PyTorch: An Imperative Style, High-Performance Deep Learning Library
This work provides a foundational tool for researchers and practitioners in machine learning by enabling both flexibility and efficiency, though it is incremental in improving upon existing frameworks.
The paper tackles the challenge of combining usability and speed in deep learning frameworks by introducing PyTorch, a library that offers an imperative, Pythonic programming style for easy debugging and integration, while achieving high performance with GPU support, as demonstrated on common benchmarks.

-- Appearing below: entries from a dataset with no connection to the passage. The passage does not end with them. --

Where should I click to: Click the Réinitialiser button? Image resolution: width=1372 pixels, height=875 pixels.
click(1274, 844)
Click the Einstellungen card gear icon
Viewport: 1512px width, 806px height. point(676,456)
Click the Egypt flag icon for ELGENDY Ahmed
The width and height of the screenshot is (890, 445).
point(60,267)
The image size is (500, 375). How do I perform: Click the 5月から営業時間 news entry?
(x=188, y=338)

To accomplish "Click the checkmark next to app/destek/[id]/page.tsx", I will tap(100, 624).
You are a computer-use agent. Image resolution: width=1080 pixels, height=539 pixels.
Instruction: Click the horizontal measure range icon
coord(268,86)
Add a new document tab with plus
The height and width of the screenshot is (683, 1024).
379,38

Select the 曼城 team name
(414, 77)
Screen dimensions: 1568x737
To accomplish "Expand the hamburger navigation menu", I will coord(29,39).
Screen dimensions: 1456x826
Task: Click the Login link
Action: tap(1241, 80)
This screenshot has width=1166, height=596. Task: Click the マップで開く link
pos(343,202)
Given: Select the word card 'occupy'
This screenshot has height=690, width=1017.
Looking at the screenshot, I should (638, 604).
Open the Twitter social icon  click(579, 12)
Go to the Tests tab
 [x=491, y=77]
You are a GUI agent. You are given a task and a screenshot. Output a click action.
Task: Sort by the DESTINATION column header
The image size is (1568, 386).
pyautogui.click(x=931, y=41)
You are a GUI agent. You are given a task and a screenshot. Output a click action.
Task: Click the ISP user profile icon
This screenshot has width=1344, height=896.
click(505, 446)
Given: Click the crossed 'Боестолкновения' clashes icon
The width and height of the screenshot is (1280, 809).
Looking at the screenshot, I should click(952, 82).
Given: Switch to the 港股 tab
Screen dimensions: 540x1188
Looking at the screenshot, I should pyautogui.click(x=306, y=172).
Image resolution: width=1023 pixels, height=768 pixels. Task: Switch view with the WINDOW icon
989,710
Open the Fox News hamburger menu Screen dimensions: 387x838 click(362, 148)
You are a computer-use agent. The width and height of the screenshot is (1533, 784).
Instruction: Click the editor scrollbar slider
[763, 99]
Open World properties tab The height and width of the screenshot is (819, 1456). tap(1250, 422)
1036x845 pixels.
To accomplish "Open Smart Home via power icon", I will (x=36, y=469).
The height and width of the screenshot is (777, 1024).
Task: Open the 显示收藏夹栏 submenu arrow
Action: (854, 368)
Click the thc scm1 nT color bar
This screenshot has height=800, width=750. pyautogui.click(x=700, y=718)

Deep learning frameworks have often focused on either usability or speed, but not both. PyTorch is a machine learning library that shows that these two goals are in fact compatible: it provides an imperative and Pythonic programming style that supports code as a model, makes debugging easy and is consistent with other popular scientific computing libraries, while remaining efficient and supporting hardware accelerators such as GPUs. In this paper, we detail the principles that drove the implementation of PyTorch and how they are reflected in its architecture. We emphasize that every aspect of PyTorch is a regular Python program under the full control of its user. We also explain how the careful and pragmatic implementation of the key components of its runtime enables them to work together to achieve compelling performance. We demonstrate the efficiency of individual subsystems, as well as the overall speed of PyTorch on several common benchmarks.